One core principle: the surgeon sets the standard once; everything else measures distance from it. Annotators are never the source of truth — they’re trained toward the surgeon’s reference and gated on hitting it.


Before the session (prep)

  • CVAT is up; each annotator + the surgeon has a login.
  • Label set loaded from detection-ontology (7 instrument classes + events: swap, scope clean, instrument change, pause, transition).
  • Annotation protocol readyannotation-protocol (v1.0, drafted from the locked definitions) + confirm its §0 scheme decisions with the surgeon at session start.
  • Three clips selected from different cases (so no clip is reused across roles):
    • Demo clip (~5 min) — surgeon narrates this one live.
    • Calibration clip (~10 min) — everyone labels, then compare openly.
    • Qualification clip (~10 min) — labeled independently, blind, scored.

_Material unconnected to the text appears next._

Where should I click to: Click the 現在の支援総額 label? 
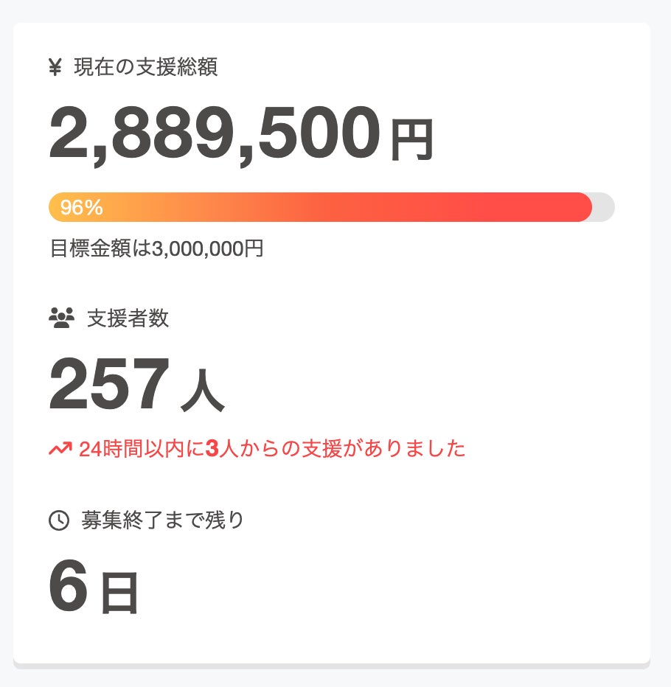coord(145,68)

Annotators must not see this one beforehand.
  • Reference labels created by the surgeon on the calibration + qualification clips (this is “truth”). Do this privately in advance.
  • Agreement-scoring ready (the data:statistical-analysis skill computes κ / IoU / ICC from CVAT exports).

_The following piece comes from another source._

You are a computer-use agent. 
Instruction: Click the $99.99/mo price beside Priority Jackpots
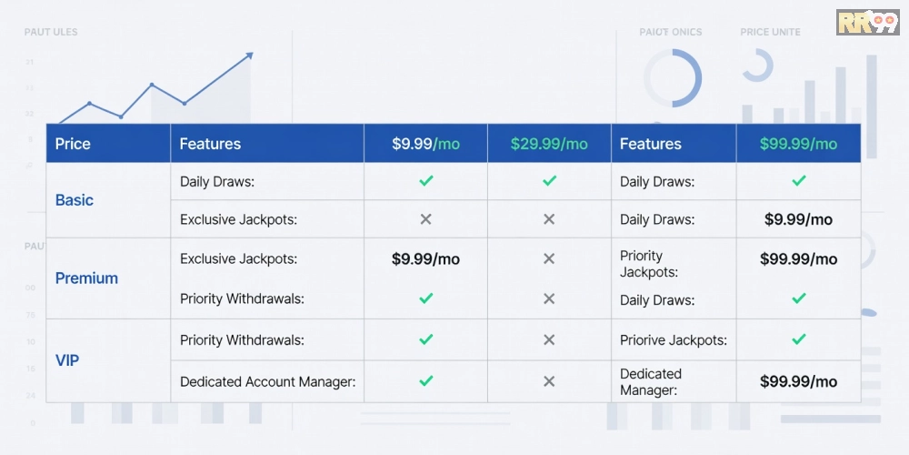pyautogui.click(x=798, y=258)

Part 1 — Orientation (~45 min)

Goal: shared mental model.

  1. Surgeon walks the demo clip live (~20 min) — pauses on each instrument and event, names it, explains why it’s that and not the look-alike (nav suction vs non-nav suction vs nav probe — your hardest boundary, per Swap Count Artifact Analysis). Calls out what is not an event (a 2-frame flicker is not a swap; a hand-occlusion is not a pause).
  2. Protocol read-through (~15 min) — go through the written definitions together; annotators ask edge-case questions.
  3. CVAT mechanics (~10 min) — how to draw/edit boxes, use the timeline, save, submit a job. Practice on a throwaway clip.

Output: everyone has seen truth demonstrated and knows the tool. No scoring yet.


Part 2 — Calibration round (~90 min) open, iterative

Goal: converge the annotators onto the surgeon’s standard, and surface protocol gaps.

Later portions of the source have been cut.